7. Not investing in real estate educational resources
Top-performing real estate investors read whatever they can get their hands on. And if they're too busy to stop and read a physical book, they listen to audiobooks on their commute or listen to real estate specific podcasts while they work out.
They attend seminars and workshops and are always looking for new ways to learn about the market and the industry. New real estate investors often make the mistake of thinking this type of continued education can wait.
They assume that because they've passed their licensing tests, they know what they need to know. This could not be further from the truth.
When you know better, you do better, and choosing not to invest time and money in education is one of the biggest mistakes a new investor can make.
8. Spending too much on renovations
If you're planning to get started with house flipping, it is essential to stay focused on improvements that will improve the value of the home. It can be tempting to completely renovate the home to make it the most beautiful home on the block, but there are risks to over-renovating.
Just because you've dropped a lot of money on renovations doesn't mean it's going to drastically affect how much buyers are willing to pay for it.
Your goal should be to maximize your ROI, and spending too much on renovations can make this difficult.
9. Not taking the time to learn the market
One of the most common mistakes that a new investor can make is to put all of their focus on the property and not enough on the market.

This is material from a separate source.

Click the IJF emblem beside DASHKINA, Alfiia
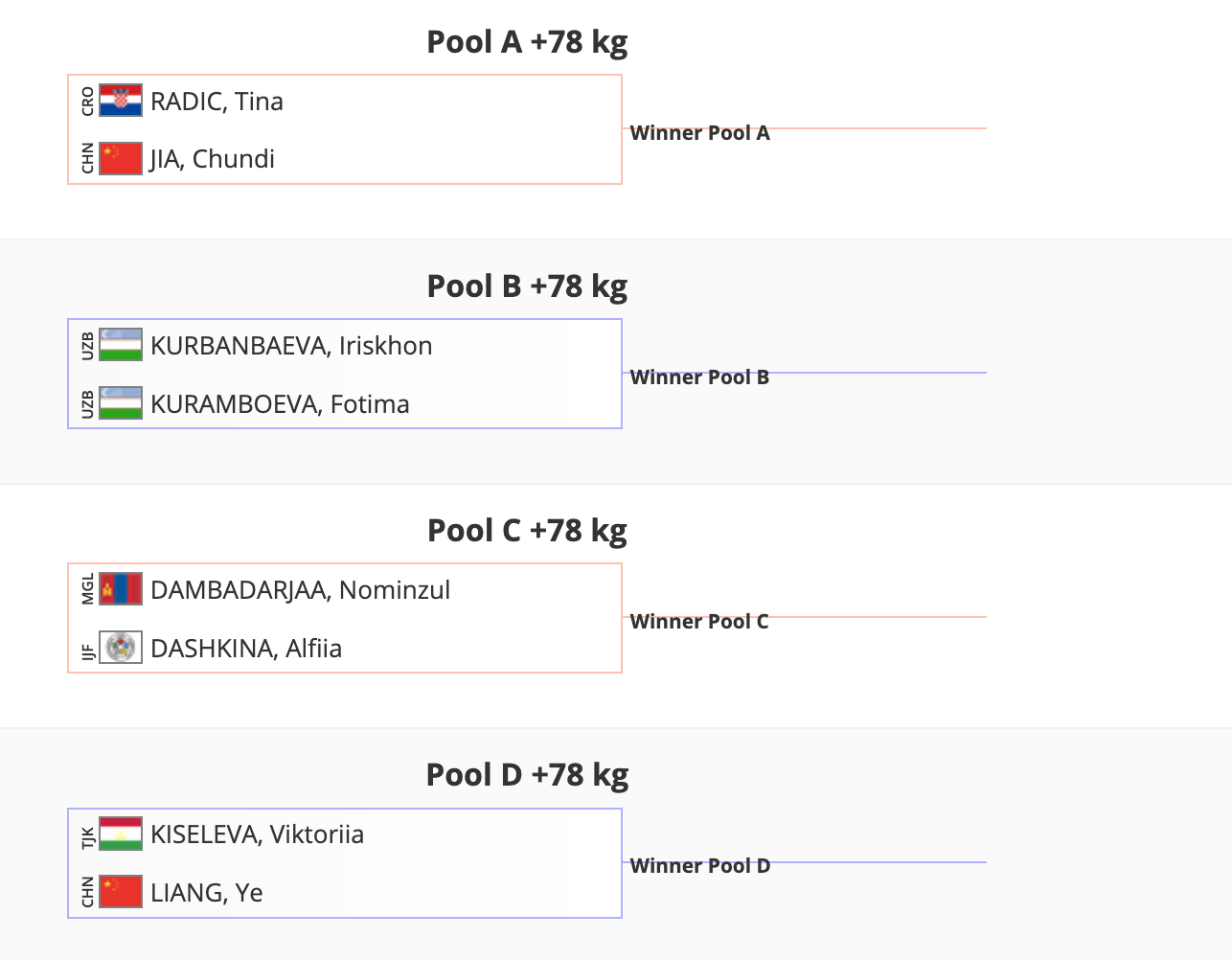The height and width of the screenshot is (960, 1232). tap(121, 648)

The state of the market (whether it is a buyers market or a seller's market) plays a significant role in how successful a specific investment will be. Ideally, you'll aim to buy in a buyer's market and sell in a seller's market, but that is not always the case.
Seasoned investors know that the signs of a buyers market are:
- Homes are taking longer to sell
- There are more properties for sale than buyers looking for homes
- Sellers are lowering their price points
- Buyers have negotiating power
And signs of a seller's market are:
- There is fierce competition for the available homes
- Sellers are demanding high prices, and buyers are paying them
- Homes sell quickly
- Sellers are pickier about who buys their home
Timing is everything in real estate investing, and not taking the time to understand the market can
be a mistake that ends up costing you both time and money.
10. Not insuring the property
Property insurance isn't the most exciting or glamorous part of investing, but it is one of the most important. It can be tempting for new investors to under-insure their properties (or skip the insurance step altogether) in an attempt to save money upfront.
Unfortunately, many new investors learn the hard way that this is not a good move. The type of insurance you choose depends on the type of property, its location, and the insurance laws in your area.
New investors that skip this step often find themselves paying for significant repairs or legal issues on their own and out of pocket. It is also essential to understand the difference between a homeowner's insurance and landlord's insurance.
As a new investor, you are bound to make mistakes. It is part of the learning process, and one of the only ways you will get better. However, if you can learn from the mistakes of others and not have to experience the pain yourself, that is even better.
Disclaimer: The above is provided for informational purposes only and should not be considered tax, savings, financial, or legal advice.